Companies must strike the right balance between human judgment and machine learning, says Dane Holmes, head of human capital management at Goldman Sachs, which now uses HireVue and is exploring the use of virtual reality in recruiting. Otherwise, this tale of modern Moneyball may start to become more like an episode of Black Mirror. “We have no interest in creating a dystopian society here,” Holmes says. “We don’t ever view this as a process where you turn on an algorithm and wait for it to spit out [the right hire] in an app.”
Reid Hoffman, the venture capitalist and LinkedIn cofounder, agrees. His new book on building organizational efficiency, called Blitzscaling, details the novel ways startups are growing fast, but even he advises against completely succumbing to modern hiring techniques. “Look, I don’t think Billy Beane said, ‘I’m just going to hire whoever the stats say [to hire].’ He said, ‘The stats are telling me this player is a lot more valuable than the market thinks, so I’m going to take a look,’ ” Hoffman says.
Hoffman’s words reminded me of something I heard during my visit to IBM’s campus in Massachusetts. After the hackathon, I had a chance to catch up with a small set of developers, all fresh out of school in their early twenties, including Cameron MacArthur, the cognitive-software engineer helping to build the company’s career-analytics platform. Does he ever worry about eventually engineering himself out of a career?

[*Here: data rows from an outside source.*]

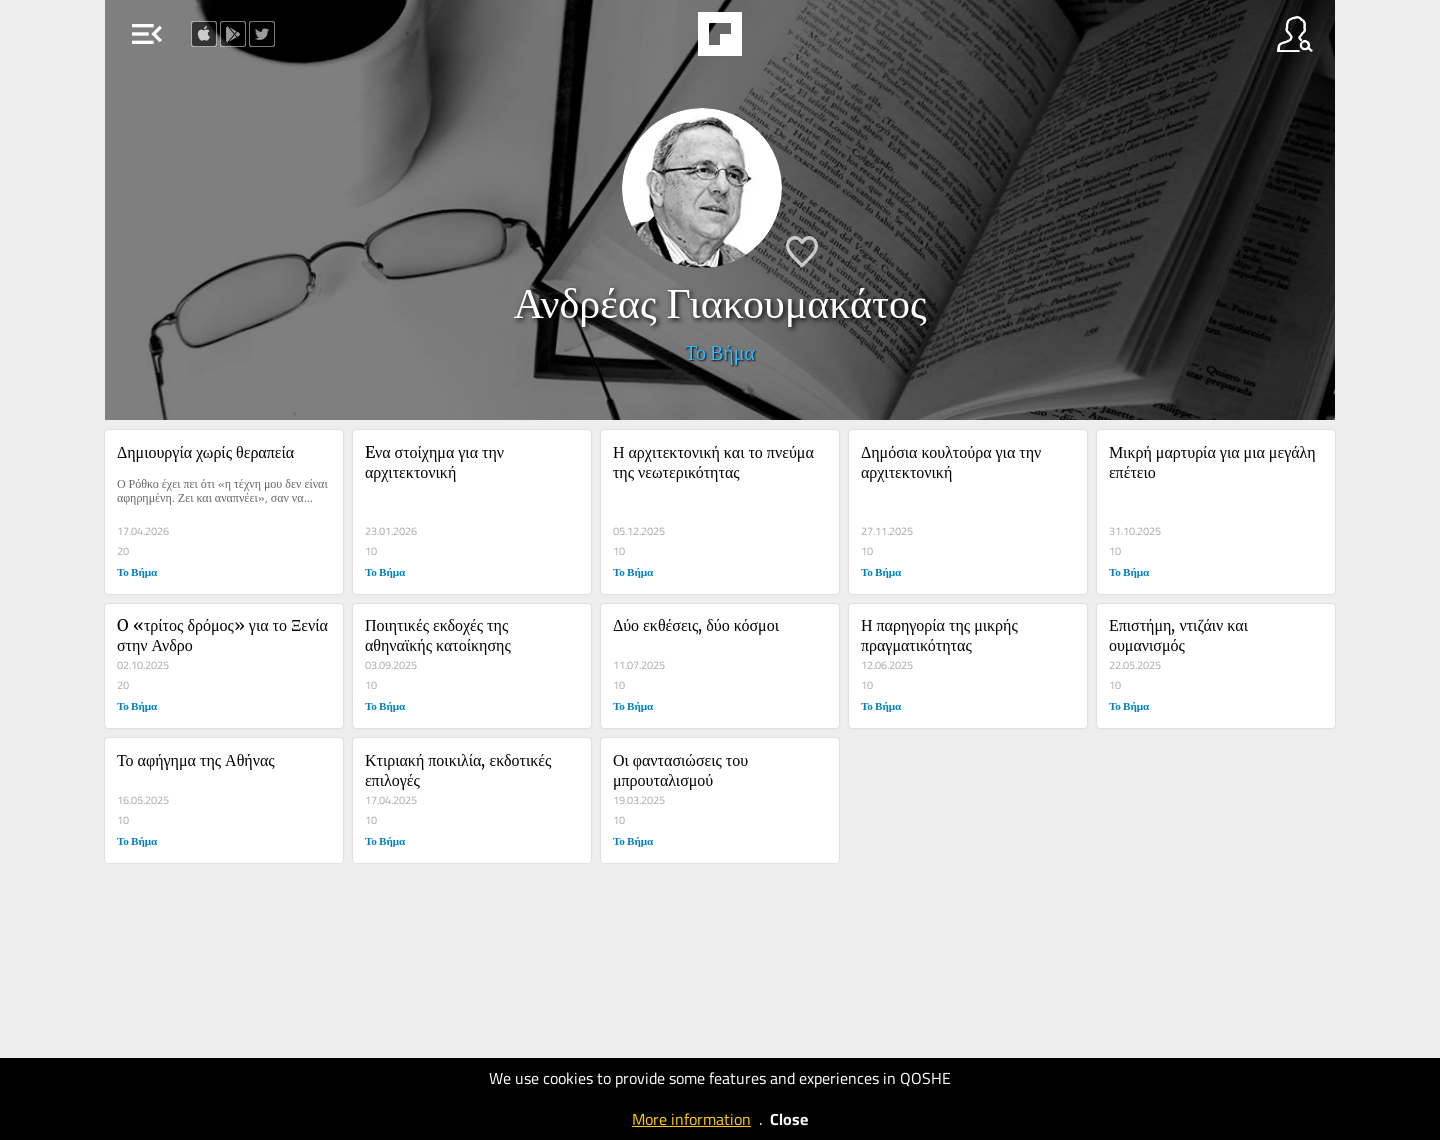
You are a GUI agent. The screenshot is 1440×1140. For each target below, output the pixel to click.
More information (691, 1119)
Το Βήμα (720, 352)
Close (789, 1119)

With senior IBM executives listening, MacArthur, with a sunny smile, told me he’s not concerned. After all, this is just a learning system that gives you career choices. “That’s the crux of AI: The whole special sauce is that you can say, ‘No, you’re totally wrong. I hated that job.’ And then the computer can learn, ‘Oh, that’s really interesting: If you hated that job, then maybe you’ll like this one?’ ” the young engineer says. “The approach of, ‘The computer is deciding where you belong’–I don’t think any company wants that.”
I shook MacArthur’s hand and wished him the best of luck in his future career. In this data-driven era of employment, he probably won’t need it.
Update: This story has been updated to include a clarification from a spokesperson from Pymetrics, who explains that job candidates rejected by its software are allowed and encouraged to apply to different jobs at the same company they applied to.